BERadioMessageDecoder

Introduction

The BERadio C++ encoder library provides automatic message fragmentation yielding self-contained messages fitting into a defined maximum payload size. Its default setting is MTU_SIZE_MAX 61, making it suitable for typical ISM applications.

The BERadioMessageDecoder is a decoder machinery for reassembling fragmented BERadio messages into whole packets.

It works by waiting for a defined amount of time for new messages arriving. Its default setting is REASSEMBLY_TIMEOUT = 2.5, making it suitable to reassemble messages spread across this time window into compound data packages. After the defined time, BERadioMessageDecoder will release these data packages for consumption by downstream software components.

Demonstration

Let’s show the functionality of the proof-of-concept.

BERadio messages

Let’s pretend there are four messages in flight:

  • Three message fragments will arrive from node 2 containing values from a temperature array (temp1-5), two weight values (wght1-2), a single one for each humidity (hum1) and rssi (rssi1) and one cpu cycle counter (loop1).
  • There’s another message from node 3 containing values for temp1, hum1 and wght1.

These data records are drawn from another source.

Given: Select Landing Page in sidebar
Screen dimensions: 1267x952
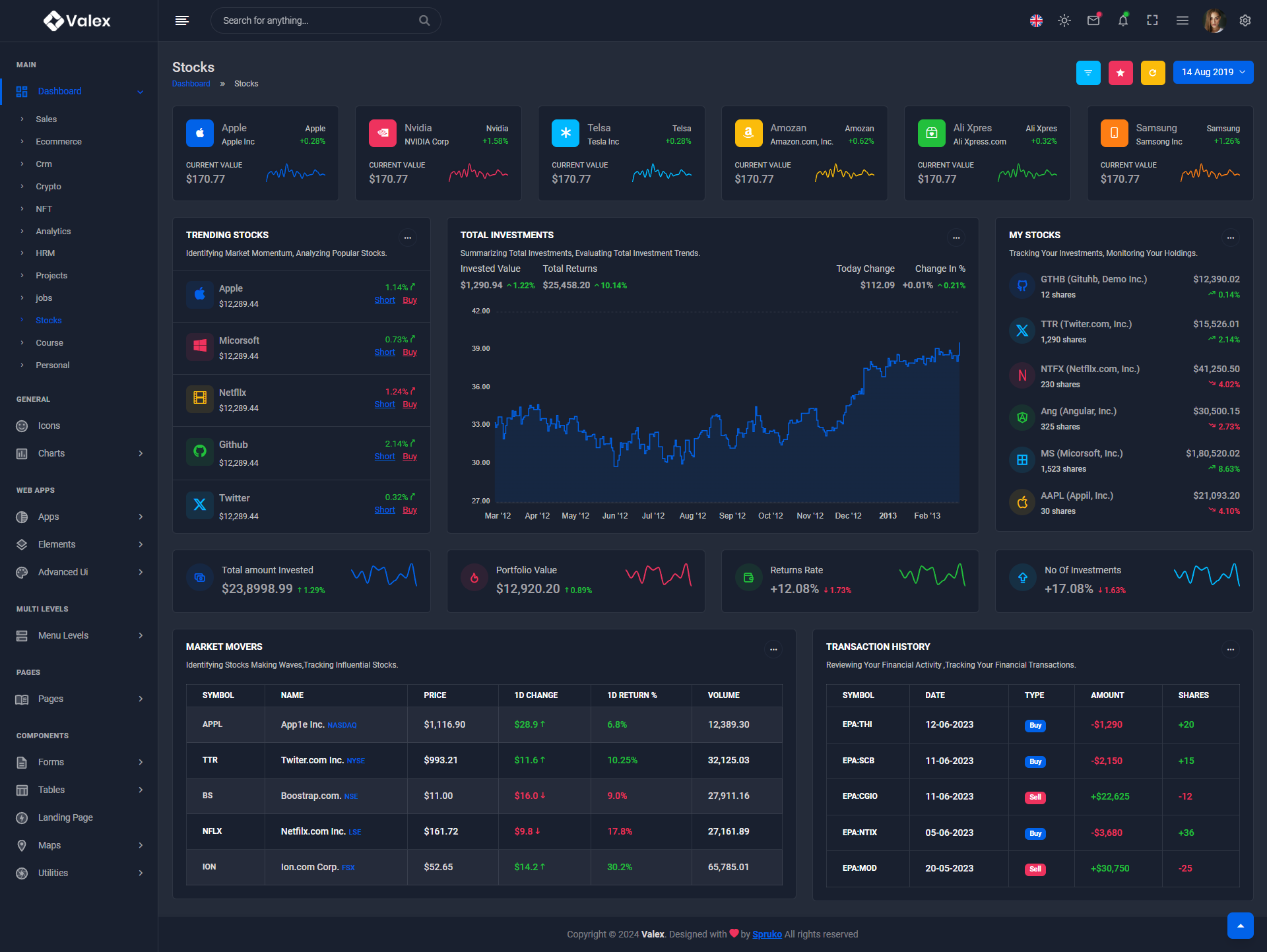Looking at the screenshot, I should coord(65,817).
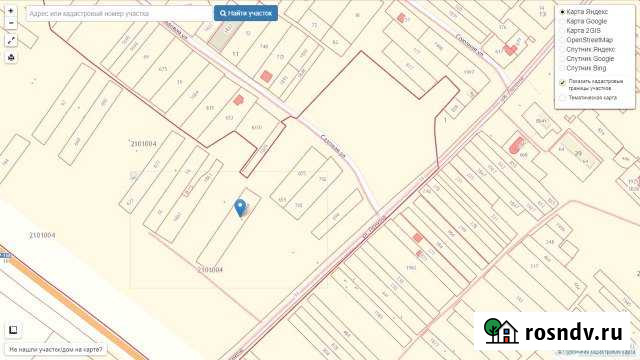Enable the Тематическая карта checkbox
Viewport: 640px width, 360px height.
563,98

Let’s define these messages:

>>> messages = [
...     'd1:#i2e1:_2:h11:tli2168ei1393ei3356ei1468ei1700ee1:hlee',
...     'd1:#i2e1:_2:h12:h0li8370ee1:wli53503600ei2590ee1:lli15100eee',
...     'd1:#i3e1:_2:h11:tli2168ee2:h0li930ee1:wli4242eee',
...     'd1:#i2e1:_2:h11:rli-6600eee',
... ]

Decoding the first message is easy and will get you an understanding about what’s actually inside:

>>> from beradio.message import BERadioMessage
>>> print BERadioMessage.json(str(messages[0]))         
{
    "data": {
        "temp1": 21.68,
        "temp2": 13.93,
        "temp3": 33.56,
        "temp4": 14.68,
        "temp5": 17.0
    },
    "meta": {
        "gateway": "None",
        "network": "None",
        "node": "2",
        "profile": "h1",
        "protocol": "beradio2",
        "time": ...
    }
}

Setup machinery

Import the decoder module

>>> from beradio.message import BERadioMessageDecoder

and make an instance of it

>>> decoder = BERadioMessageDecoder()

Getting started

Let’s stuff the first two messages into the decoder, simulating a transmission delay after each one:

>>> decoder.read(messages[0])
>>> time.sleep(0.5)
>>> decoder.read(messages[1])
>>> time.sleep(0.5)

Let’s just stuff the remaining two messages into the decoder quickly to reduce runtime:

>>> decoder.read(messages[2])
>>> decoder.read(messages[3])

Reassembly

After reassembling, all the data received during the default time window of 2.5 seconds will be available as a whole bunch, keyed by node id. Enjoy:

>>> print decoder.to_json()
{
    "2": {
        "data": {
            "hum1": 83.7,
            "loops1": 151.0,
            "rssi1": -66.0,
            "temp1": 21.68,
            "temp2": 13.93,
            "temp3": 33.56,
            "temp4": 14.68,
            "temp5": 17.0,
            "wght1": 535036.0,
            "wght2": 25.9
        },
        "messages": [
            "d1:#i2e1:_2:h11:tli2168ei1393ei3356ei1468ei1700ee1:hlee",
            "d1:#i2e1:_2:h12:h0li8370ee1:wli53503600ei2590ee1:lli15100eee",
            "d1:#i2e1:_2:h11:rli-6600eee"
        ],
        "meta": {
            "gateway": "None",
            "network": "None",
            "node": "2",
            "profile": "h1",
            "protocol": "beradio2",
            "time": ...
        }
    },
    "3": {
        "data": {
            "hum1": 9.3,
            "temp1": 21.68,
            "wght1": 42.42
        },
        "messages": [
            "d1:#i3e1:_2:h11:tli2168ee2:h0li930ee1:wli4242eee"
        ],
        "meta": {
            "gateway": "None",
            "network": "None",
            "node": "3",
            "profile": "h1",
            "protocol": "beradio2",
            "time": ...
        }
    }
}